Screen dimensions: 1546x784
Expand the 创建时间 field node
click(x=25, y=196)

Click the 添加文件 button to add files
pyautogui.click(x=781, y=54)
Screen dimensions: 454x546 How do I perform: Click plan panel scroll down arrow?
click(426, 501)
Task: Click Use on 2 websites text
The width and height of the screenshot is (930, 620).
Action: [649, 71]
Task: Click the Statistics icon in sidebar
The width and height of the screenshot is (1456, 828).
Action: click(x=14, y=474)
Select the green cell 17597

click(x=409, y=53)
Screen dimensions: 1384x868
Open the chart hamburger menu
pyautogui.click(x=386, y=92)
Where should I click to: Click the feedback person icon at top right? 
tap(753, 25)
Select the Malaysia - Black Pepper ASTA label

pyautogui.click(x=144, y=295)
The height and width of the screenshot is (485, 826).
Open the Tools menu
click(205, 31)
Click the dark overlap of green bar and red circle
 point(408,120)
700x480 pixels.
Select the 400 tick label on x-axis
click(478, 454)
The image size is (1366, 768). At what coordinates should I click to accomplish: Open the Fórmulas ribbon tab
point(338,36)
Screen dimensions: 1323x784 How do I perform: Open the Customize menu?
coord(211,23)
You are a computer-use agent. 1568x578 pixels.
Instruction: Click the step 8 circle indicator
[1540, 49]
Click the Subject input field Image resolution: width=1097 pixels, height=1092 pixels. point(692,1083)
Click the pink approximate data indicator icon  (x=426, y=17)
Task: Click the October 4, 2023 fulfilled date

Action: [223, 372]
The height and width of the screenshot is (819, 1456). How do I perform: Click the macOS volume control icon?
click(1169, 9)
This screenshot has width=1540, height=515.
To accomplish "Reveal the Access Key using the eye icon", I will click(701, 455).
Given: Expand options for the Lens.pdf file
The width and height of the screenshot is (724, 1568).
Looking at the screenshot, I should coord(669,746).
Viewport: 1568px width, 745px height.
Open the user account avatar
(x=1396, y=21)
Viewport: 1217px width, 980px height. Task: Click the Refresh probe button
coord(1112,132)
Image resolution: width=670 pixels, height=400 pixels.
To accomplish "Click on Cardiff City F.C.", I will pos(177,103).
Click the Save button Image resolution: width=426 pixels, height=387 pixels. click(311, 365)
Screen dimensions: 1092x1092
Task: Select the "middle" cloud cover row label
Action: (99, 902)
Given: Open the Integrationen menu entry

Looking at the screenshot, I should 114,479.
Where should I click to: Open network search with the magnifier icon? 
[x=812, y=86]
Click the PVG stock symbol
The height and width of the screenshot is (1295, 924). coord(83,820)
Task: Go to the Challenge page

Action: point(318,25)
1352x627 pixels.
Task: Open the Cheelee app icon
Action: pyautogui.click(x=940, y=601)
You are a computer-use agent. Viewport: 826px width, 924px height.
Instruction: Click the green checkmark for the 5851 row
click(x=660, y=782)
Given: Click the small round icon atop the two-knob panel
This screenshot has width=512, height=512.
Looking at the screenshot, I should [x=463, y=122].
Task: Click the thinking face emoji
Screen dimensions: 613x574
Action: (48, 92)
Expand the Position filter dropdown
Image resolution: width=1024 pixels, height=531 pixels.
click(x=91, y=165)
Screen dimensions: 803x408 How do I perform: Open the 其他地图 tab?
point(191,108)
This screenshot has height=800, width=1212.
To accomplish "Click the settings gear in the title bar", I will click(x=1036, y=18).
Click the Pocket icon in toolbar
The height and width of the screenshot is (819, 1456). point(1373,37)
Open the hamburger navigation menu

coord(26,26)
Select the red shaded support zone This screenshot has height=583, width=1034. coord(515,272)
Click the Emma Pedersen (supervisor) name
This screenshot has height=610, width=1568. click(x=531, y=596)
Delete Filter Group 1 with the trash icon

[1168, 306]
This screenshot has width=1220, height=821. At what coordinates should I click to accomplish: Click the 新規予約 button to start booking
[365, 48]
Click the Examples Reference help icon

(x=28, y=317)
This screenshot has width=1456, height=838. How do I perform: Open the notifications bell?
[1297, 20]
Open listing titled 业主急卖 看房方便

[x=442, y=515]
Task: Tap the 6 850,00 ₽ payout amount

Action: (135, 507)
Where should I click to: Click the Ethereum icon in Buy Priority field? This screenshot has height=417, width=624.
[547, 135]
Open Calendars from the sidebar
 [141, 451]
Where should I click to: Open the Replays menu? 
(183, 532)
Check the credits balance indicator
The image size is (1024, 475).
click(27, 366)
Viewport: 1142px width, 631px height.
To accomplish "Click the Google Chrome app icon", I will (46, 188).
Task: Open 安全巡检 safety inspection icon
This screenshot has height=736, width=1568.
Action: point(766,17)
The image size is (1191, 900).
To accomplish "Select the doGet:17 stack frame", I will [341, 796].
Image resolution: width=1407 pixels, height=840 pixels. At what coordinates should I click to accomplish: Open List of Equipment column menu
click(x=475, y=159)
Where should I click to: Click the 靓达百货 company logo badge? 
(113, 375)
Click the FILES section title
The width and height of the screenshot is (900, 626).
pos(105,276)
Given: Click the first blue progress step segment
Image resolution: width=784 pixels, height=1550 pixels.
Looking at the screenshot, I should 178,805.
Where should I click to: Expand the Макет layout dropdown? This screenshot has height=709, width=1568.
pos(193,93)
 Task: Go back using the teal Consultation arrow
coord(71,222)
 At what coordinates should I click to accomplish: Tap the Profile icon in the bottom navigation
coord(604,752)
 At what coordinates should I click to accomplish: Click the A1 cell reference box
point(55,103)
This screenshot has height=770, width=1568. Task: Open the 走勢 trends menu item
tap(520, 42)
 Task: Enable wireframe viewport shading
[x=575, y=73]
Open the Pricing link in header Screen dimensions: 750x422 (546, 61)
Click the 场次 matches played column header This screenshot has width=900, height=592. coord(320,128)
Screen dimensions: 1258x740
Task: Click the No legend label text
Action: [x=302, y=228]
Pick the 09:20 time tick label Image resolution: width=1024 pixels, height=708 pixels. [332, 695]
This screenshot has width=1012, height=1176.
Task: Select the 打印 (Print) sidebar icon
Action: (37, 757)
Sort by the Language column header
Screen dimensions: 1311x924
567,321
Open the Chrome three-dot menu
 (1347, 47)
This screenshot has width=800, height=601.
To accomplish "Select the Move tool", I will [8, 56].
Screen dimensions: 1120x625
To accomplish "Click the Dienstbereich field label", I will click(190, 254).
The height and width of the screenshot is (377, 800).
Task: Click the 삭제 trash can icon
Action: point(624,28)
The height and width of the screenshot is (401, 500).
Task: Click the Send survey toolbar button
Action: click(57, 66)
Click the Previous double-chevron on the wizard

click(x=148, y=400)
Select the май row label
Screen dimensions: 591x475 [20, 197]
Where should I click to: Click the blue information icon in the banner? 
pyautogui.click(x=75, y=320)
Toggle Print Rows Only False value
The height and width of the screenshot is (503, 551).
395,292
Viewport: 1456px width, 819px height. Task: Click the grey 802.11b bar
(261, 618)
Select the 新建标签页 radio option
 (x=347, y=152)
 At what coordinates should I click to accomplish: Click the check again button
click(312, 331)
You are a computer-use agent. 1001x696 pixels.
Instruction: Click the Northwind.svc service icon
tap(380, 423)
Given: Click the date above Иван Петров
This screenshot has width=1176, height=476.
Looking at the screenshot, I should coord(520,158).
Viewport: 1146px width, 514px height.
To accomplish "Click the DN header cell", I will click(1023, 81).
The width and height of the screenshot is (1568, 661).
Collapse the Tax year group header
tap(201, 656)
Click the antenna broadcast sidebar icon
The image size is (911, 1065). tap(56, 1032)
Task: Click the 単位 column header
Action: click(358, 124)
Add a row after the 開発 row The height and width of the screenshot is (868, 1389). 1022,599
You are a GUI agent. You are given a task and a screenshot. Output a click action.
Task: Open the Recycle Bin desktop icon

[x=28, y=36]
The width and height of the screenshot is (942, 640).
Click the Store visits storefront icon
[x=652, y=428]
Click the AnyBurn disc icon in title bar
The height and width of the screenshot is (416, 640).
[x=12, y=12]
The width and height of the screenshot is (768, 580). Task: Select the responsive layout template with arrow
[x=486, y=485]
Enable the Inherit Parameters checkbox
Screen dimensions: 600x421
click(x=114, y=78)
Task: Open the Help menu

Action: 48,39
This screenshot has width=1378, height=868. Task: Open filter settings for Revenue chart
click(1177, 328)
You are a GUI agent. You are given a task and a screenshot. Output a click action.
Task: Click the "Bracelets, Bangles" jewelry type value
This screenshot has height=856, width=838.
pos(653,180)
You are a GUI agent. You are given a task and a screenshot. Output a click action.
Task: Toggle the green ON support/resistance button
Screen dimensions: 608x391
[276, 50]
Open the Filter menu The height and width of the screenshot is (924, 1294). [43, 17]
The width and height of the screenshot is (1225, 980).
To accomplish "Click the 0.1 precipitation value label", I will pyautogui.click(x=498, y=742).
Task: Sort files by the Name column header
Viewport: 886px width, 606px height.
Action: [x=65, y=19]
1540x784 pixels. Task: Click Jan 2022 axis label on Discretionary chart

****

_Task item_
Filter the listing above down to the lines that contain the word "support".

_Finished exercise_
Select the red shaded support zone This screenshot has height=583, width=1034. coord(515,272)
Task: Toggle the green ON support/resistance button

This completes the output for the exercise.